The main execution block initializes the client, creates the vector store, defines the agent with the FileSearchTool, and runs a query. Note how the tool definitions and resources are passed during agent creation.

async with (
        AzureCliCredential() as credential,
        AzureAIAgentClient(async_credential=credential) as chat_client,
    ):
        file_id, vector_store = await create_vector_store(chat_client)

        file_search = FileSearchTool(vector_store_ids=[vector_store.id])
        
        agent = chat_client.create_agent(
            name="PythonRAGDemo",
            instructions="""
                You are a helpful assistant that helps people find information in a set of files.  If you can't find the answer in the files, just say you don't know. Do not make up an answer.
                """,
            tools=file_search.definitions,  # Tools available to the agent
            tool_resources=file_search.resources,  # Resources for the tool
        )
                
        print("Agent created.
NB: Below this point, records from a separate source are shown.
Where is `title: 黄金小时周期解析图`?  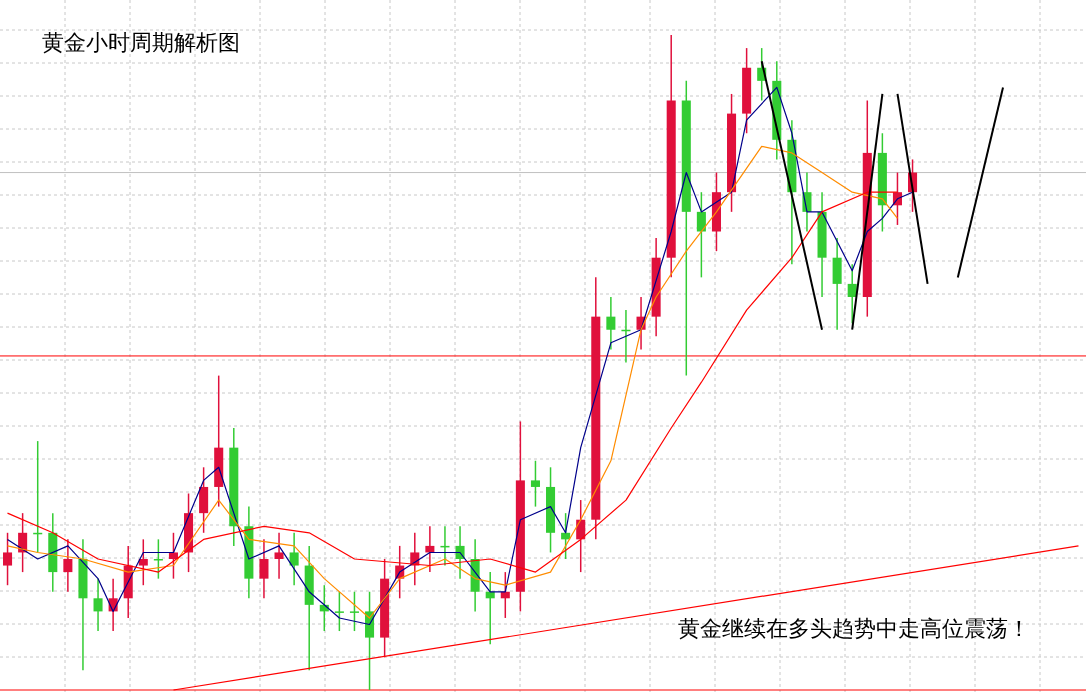
title: 黄金小时周期解析图 is located at coordinates (141, 42).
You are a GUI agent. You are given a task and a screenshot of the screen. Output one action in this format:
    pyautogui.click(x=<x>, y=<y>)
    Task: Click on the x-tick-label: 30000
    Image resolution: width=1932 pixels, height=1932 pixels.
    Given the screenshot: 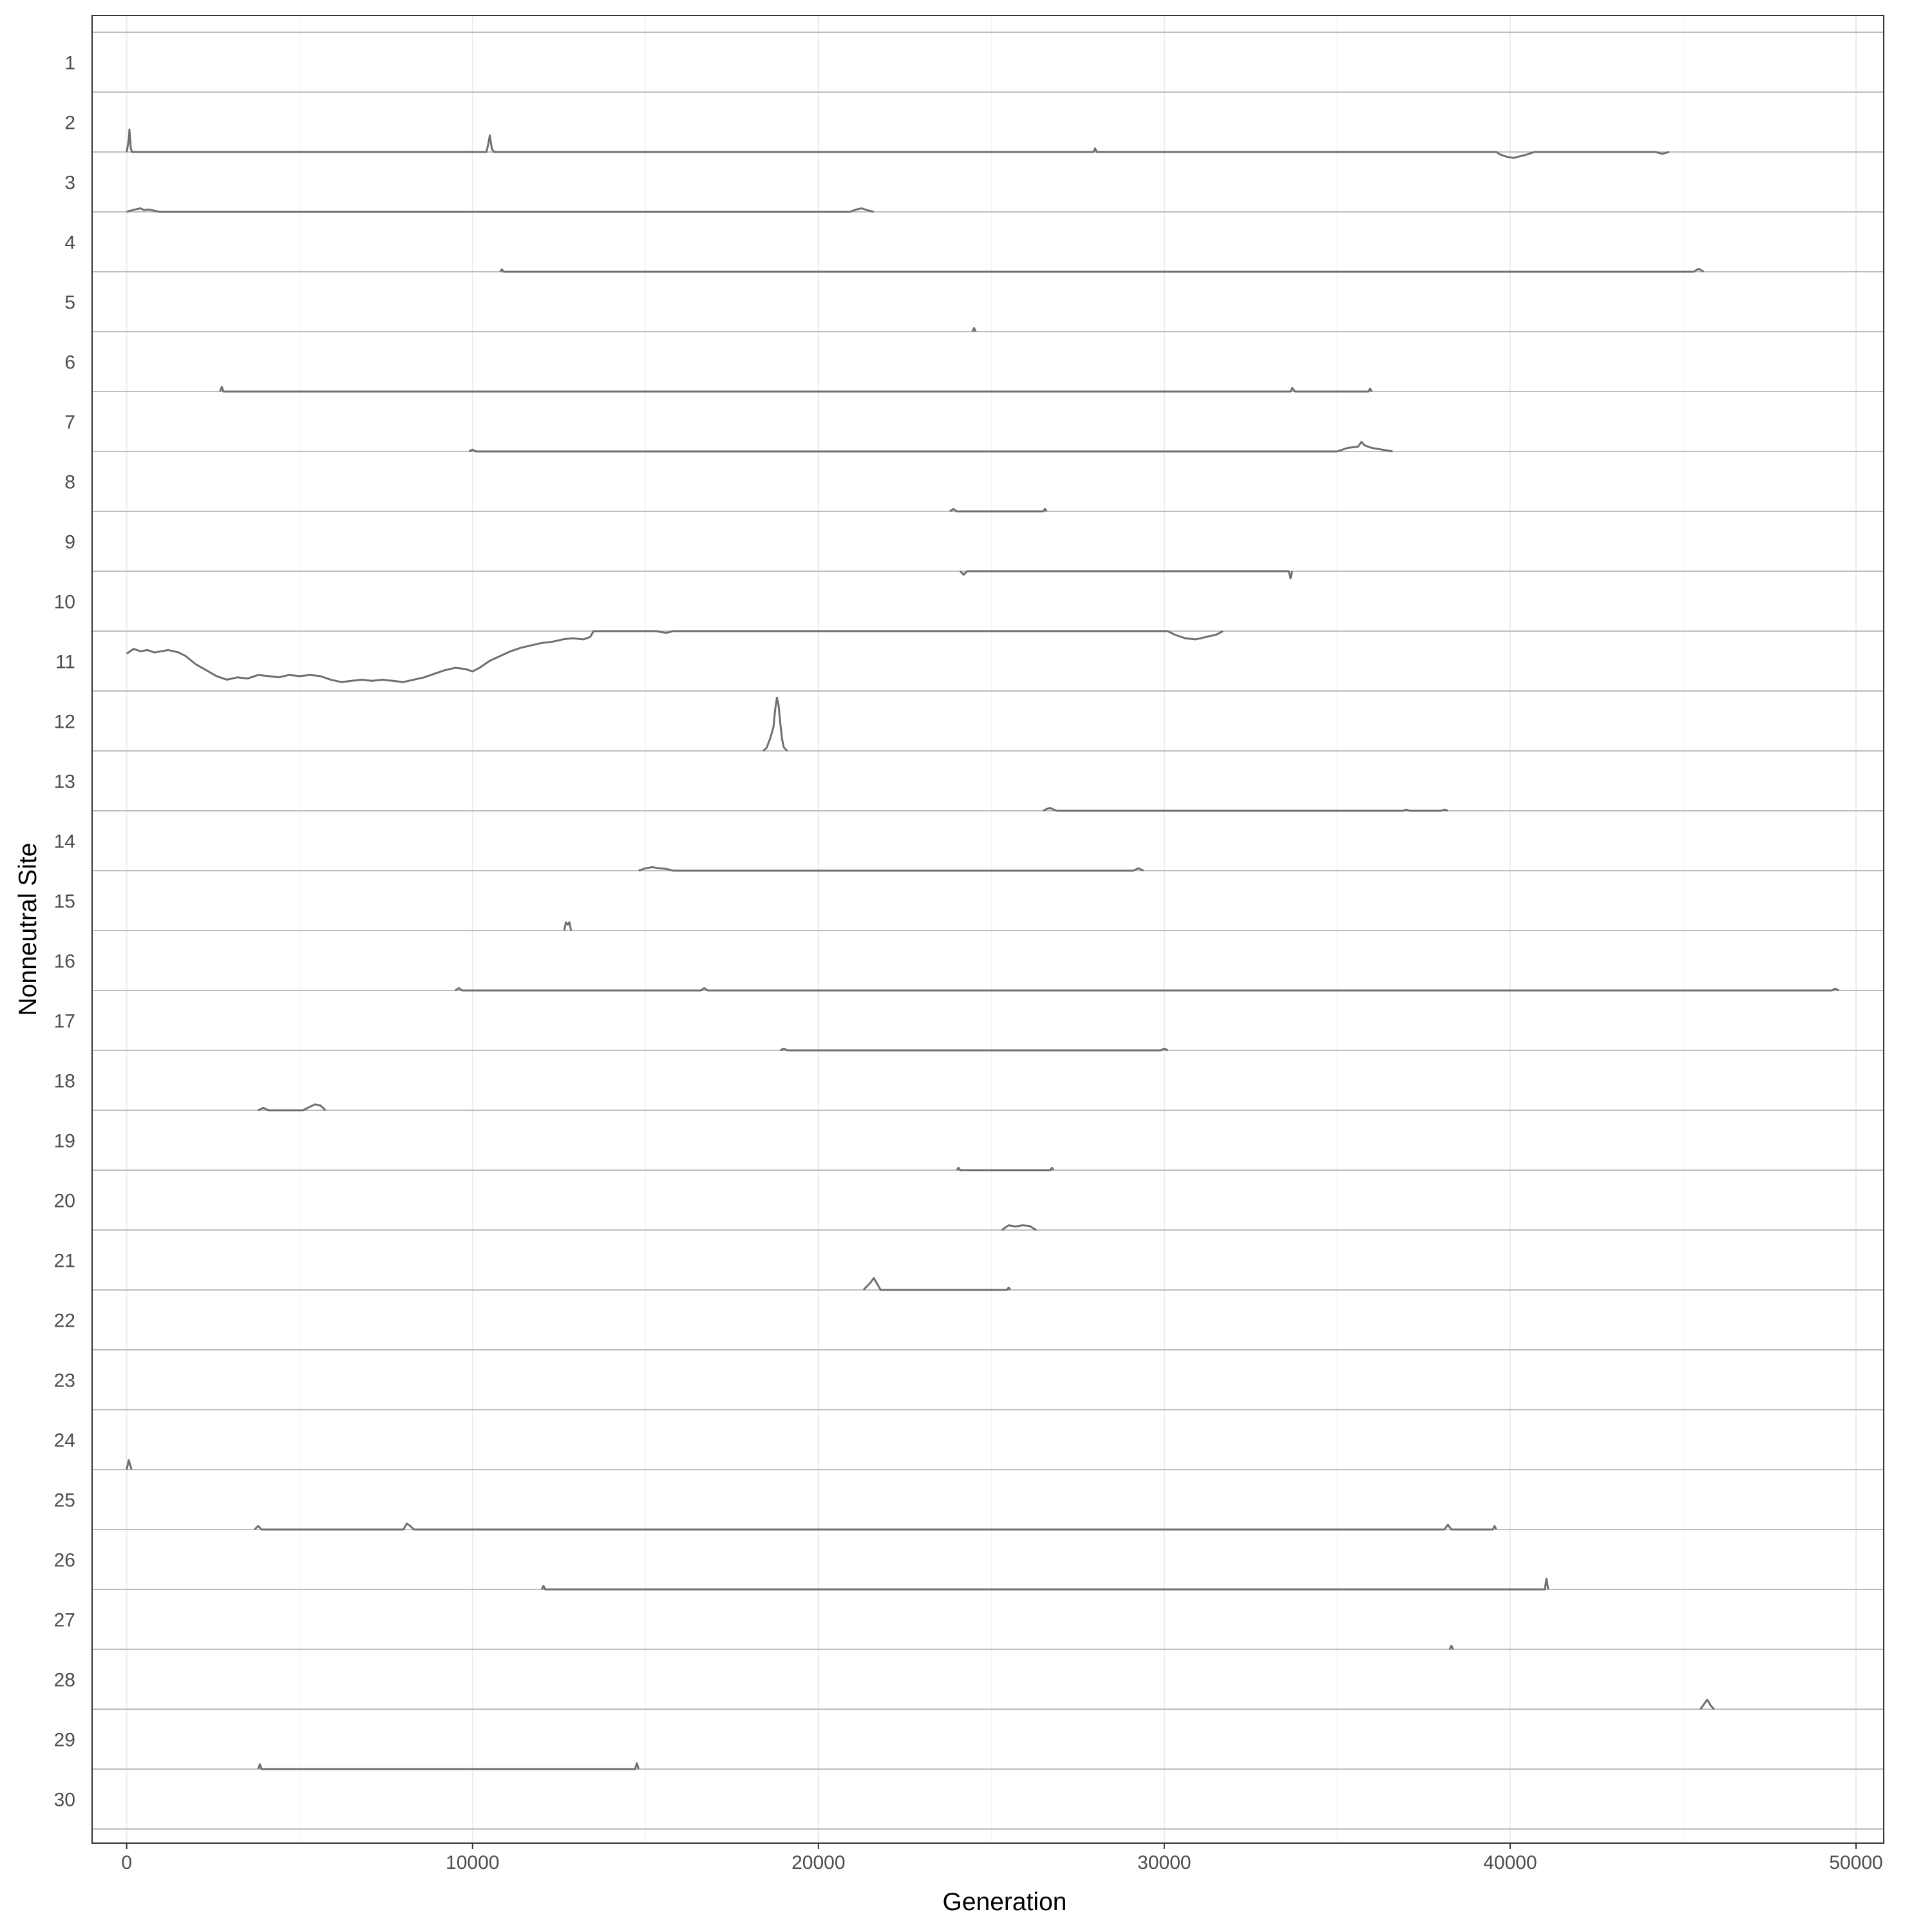 What is the action you would take?
    pyautogui.click(x=1164, y=1863)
You can now ask questions about the uploaded document.")

        query = "What is GraphRAG?"
        # The tool resources must be passed again at runtime
        response = await AgentRunResponse.from_agent_response_generator(agent.run_stream(query, tool_resources={"file_search": {"vector_store_ids": [vector_store.id]}}))
        print(f"Assistant: {response}")

Output:

Uploaded file, file ID: assistant-CiUQ5xjyFBC7TJyJ331FCF
Created vector store, ID: vs_BEbCqzLGHRRQsP0mMALlV5CV
Agent created. You can now ask questions about the uploaded document.
Assistant: GraphRAG is an AI-based content interpretation and search system that uses large language models to create a knowledge graph from a user-provided dataset. It connects information across large volumes of data to answer complex, thematic, or multi-document questions that are difficult to address through traditional keyword or vector search methods. The system is designed to support critical analysis and discovery, especially in contexts where information is noisy or spread across many sources. It emphasizes transparency, grounded responses, and resilience to injection attacks, although it relies on well-constructed indexing and human oversight for optimal performance【4:0†demo.md】.